Government, News

State gives money to M-SNAP organization to help control pet population

By Tiffany Morgan, The Dominion Post

W. Va. — The overpopulation of cats is an issue in West Virginia, with an estimate of 123,000 stray and feral cats.

This year, a program to help control and reduce that number has been enacted in the state, and a  47 of the 55 counties have received the grant for their organizations to make a positive impact on the animal population. The grant is formally known as the WV Spay Neuter Assistance Program.

The Mountaineer Spay Neuter Assistance Program Inc. (M-SNAP) was just one of the seven  organizations in Monongalia County to receive grant money. The bill for the program passed in 2013, but funding for the program was not passed and enacted until last year.

In addition to Monongalia County, neighboring counties such as Preston and Marion  also received grant money for their organizations.

According to Nancy Young,  M-SNAP volunteer  and treasurer, M-SNAP’s mission is to serve as a  voucher program and provide education on the importance of taking care of animals and to “promote spay/neuter as the most viable solution to reducing pet overpopulation.”

“I think it’s wonderful that the state is recognizing this as a problem, and not just relying on these local individual pockets to try and fix the problem,” Young said. “I’m really excited that the state is getting involved and bringing attention.”

Young said the grant provides an opportunity to involve and assist smaller organizations struggling to obtain the proper resources for the spay/neuter procedure.

“I think the fact that there is help for the smaller groups who are struggling to get the resources, the community support and even access to clinics and vet services — that’s what’s important,” Young said.

M-SNAP started   10 years ago, handing out vouchers, and since then the numbers of euthanized animals in West Virginia have decreased by 80 percent —  from 1,379 animals to 577.

Theresa Bruner, board member of the Federation of Humane Organizations (FOHO) of West Virginia and on the animal advisory board for the West Virginia department of agriculture for the West Virginia Spay Neuter Fund, has played a huge role in making the grant possible by being a part of FOHO and sponsoring the bill.

Information →

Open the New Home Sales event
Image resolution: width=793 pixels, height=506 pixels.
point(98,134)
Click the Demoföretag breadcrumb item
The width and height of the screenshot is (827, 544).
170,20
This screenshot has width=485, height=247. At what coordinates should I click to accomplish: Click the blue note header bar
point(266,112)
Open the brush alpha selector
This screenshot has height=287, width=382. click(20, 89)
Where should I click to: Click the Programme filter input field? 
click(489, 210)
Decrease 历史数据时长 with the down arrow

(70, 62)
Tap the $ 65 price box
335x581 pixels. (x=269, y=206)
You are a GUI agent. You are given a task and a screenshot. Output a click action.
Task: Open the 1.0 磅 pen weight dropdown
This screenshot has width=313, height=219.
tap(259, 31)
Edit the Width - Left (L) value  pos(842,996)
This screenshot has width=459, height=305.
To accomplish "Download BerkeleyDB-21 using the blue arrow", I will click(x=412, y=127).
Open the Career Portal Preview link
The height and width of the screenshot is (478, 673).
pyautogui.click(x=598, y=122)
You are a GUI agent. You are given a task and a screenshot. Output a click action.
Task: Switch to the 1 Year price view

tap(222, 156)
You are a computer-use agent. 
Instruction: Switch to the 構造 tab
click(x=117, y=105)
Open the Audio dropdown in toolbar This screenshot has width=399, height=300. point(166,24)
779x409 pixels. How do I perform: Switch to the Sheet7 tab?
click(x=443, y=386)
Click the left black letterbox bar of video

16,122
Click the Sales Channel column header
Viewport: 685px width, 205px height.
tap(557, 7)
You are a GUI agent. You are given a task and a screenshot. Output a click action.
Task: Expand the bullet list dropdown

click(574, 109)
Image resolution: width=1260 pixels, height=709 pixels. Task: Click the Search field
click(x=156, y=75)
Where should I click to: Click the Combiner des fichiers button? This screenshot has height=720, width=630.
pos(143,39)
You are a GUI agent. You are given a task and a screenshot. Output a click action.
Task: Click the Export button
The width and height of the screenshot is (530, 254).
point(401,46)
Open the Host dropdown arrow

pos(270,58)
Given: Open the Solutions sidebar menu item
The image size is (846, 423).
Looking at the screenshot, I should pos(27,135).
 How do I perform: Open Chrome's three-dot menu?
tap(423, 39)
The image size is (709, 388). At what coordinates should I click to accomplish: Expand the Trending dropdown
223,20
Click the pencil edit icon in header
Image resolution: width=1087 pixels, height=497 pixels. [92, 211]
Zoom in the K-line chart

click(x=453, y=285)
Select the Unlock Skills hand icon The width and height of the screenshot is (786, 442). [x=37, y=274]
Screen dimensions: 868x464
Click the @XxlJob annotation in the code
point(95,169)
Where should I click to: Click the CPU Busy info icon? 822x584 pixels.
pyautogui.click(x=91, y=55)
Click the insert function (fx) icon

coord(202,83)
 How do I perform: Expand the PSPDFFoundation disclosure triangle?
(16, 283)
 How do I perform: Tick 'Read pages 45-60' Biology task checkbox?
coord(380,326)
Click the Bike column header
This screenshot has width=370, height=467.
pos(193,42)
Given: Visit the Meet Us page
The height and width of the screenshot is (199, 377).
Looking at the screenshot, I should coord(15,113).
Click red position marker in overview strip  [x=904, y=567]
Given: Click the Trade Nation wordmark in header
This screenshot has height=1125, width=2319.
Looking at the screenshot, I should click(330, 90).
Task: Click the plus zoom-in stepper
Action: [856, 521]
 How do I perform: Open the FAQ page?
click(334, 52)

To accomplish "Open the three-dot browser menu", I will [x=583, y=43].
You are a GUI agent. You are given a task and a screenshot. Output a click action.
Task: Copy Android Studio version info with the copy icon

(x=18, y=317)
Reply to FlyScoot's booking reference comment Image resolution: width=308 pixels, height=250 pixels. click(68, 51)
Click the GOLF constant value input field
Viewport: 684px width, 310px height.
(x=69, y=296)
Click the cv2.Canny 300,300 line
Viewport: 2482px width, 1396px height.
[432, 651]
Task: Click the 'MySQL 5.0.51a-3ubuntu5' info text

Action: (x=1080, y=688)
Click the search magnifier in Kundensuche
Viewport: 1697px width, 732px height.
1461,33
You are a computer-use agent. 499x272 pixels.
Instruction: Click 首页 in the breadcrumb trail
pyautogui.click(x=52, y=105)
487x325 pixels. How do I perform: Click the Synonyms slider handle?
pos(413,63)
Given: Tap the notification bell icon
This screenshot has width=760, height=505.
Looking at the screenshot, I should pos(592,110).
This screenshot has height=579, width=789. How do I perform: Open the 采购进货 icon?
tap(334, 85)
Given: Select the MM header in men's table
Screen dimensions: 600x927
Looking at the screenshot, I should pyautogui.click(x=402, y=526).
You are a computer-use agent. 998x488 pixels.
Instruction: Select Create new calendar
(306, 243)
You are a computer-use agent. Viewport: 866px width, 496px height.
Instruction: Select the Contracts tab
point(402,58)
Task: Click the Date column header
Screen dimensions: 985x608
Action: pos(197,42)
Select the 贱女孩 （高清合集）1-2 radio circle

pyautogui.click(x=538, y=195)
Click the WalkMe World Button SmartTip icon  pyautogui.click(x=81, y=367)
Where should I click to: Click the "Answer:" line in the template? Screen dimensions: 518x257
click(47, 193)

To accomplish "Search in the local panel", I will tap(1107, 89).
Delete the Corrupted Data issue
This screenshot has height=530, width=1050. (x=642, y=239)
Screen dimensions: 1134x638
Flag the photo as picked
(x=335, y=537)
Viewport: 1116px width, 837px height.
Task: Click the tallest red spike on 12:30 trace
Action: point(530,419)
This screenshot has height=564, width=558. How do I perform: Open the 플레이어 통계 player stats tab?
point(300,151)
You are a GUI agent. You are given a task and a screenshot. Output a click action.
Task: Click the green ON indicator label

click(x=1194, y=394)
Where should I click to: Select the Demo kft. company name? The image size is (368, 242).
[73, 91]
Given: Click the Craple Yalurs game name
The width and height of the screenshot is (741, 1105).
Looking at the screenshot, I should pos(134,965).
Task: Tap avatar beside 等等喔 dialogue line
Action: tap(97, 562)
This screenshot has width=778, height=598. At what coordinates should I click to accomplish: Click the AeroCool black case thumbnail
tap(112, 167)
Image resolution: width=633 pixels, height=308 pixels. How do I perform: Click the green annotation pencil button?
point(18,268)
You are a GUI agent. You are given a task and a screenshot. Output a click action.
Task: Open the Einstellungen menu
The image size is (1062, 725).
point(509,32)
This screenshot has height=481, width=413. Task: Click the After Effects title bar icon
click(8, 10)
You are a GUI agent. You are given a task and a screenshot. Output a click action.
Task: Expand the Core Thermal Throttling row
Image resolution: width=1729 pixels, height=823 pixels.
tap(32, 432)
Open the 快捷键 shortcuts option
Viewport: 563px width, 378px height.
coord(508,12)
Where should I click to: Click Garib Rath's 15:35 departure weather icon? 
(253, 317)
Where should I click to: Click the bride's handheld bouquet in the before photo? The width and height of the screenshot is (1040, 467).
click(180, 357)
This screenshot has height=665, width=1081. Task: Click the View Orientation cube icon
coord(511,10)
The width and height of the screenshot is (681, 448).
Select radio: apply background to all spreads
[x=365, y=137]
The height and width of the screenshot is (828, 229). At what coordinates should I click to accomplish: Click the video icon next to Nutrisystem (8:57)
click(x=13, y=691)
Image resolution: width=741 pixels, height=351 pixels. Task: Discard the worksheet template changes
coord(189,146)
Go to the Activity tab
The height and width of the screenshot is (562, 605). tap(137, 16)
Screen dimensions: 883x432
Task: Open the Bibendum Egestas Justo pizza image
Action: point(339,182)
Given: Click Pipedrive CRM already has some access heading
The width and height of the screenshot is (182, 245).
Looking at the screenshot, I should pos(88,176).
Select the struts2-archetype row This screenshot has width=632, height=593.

Your assignment → Copy the article above on the state grant to M-SNAP in full, with no changes of any kind.

Expected output →
Government, News

State gives money to M-SNAP organization to help control pet population

By Tiffany Morgan, The Dominion Post

W. Va. — The overpopulation of cats is an issue in West Virginia, with an estimate of 123,000 stray and feral cats.

This year, a program to help control and reduce that number has been enacted in the state, and a  47 of the 55 counties have received the grant for their organizations to make a positive impact on the animal population. The grant is formally known as the WV Spay Neuter Assistance Program.

The Mountaineer Spay Neuter Assistance Program Inc. (M-SNAP) was just one of the seven  organizations in Monongalia County to receive grant money. The bill for the program passed in 2013, but funding for the program was not passed and enacted until last year.

In addition to Monongalia County, neighboring counties such as Preston and Marion  also received grant money for their organizations.

According to Nancy Young,  M-SNAP volunteer  and treasurer, M-SNAP’s mission is to serve as a  voucher program and provide education on the importance of taking care of animals and to “promote spay/neuter as the most viable solution to reducing pet overpopulation.”

“I think it’s wonderful that the state is recognizing this as a problem, and not just relying on these local individual pockets to try and fix the problem,” Young said. “I’m really excited that the state is getting involved and bringing attention.”

Young said the grant provides an opportunity to involve and assist smaller organizations struggling to obtain the proper resources for the spay/neuter procedure.

“I think the fact that there is help for the smaller groups who are struggling to get the resources, the community support and even access to clinics and vet services — that’s what’s important,” Young said.

M-SNAP started   10 years ago, handing out vouchers, and since then the numbers of euthanized animals in West Virginia have decreased by 80 percent —  from 1,379 animals to 577.

Theresa Bruner, board member of the Federation of Humane Organizations (FOHO) of West Virginia and on the animal advisory board for the West Virginia department of agriculture for the West Virginia Spay Neuter Fund, has played a huge role in making the grant possible by being a part of FOHO and sponsoring the bill.